## START Material for this exercise

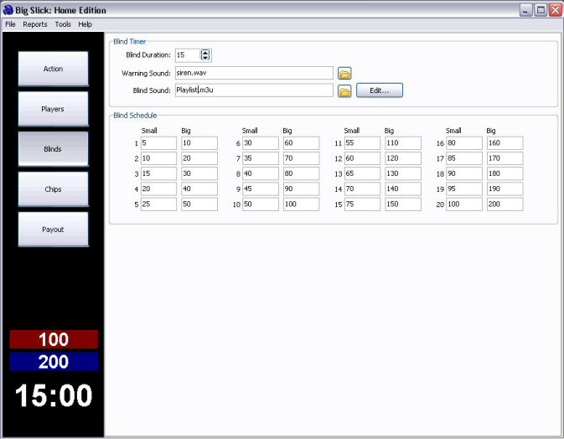Increase Blind Duration with up arrow
564x439 pixels.
(206, 52)
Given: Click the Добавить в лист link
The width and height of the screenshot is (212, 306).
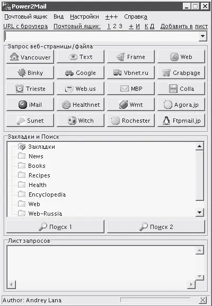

## END Material for this exercise

• Task statement
Transcribe the rows word for word, starting with the line that contains "Given: Click the Добавить в лист link" and continuing through the last row. Leave the pictures out.

• Written response
Given: Click the Добавить в лист link
The width and height of the screenshot is (212, 306).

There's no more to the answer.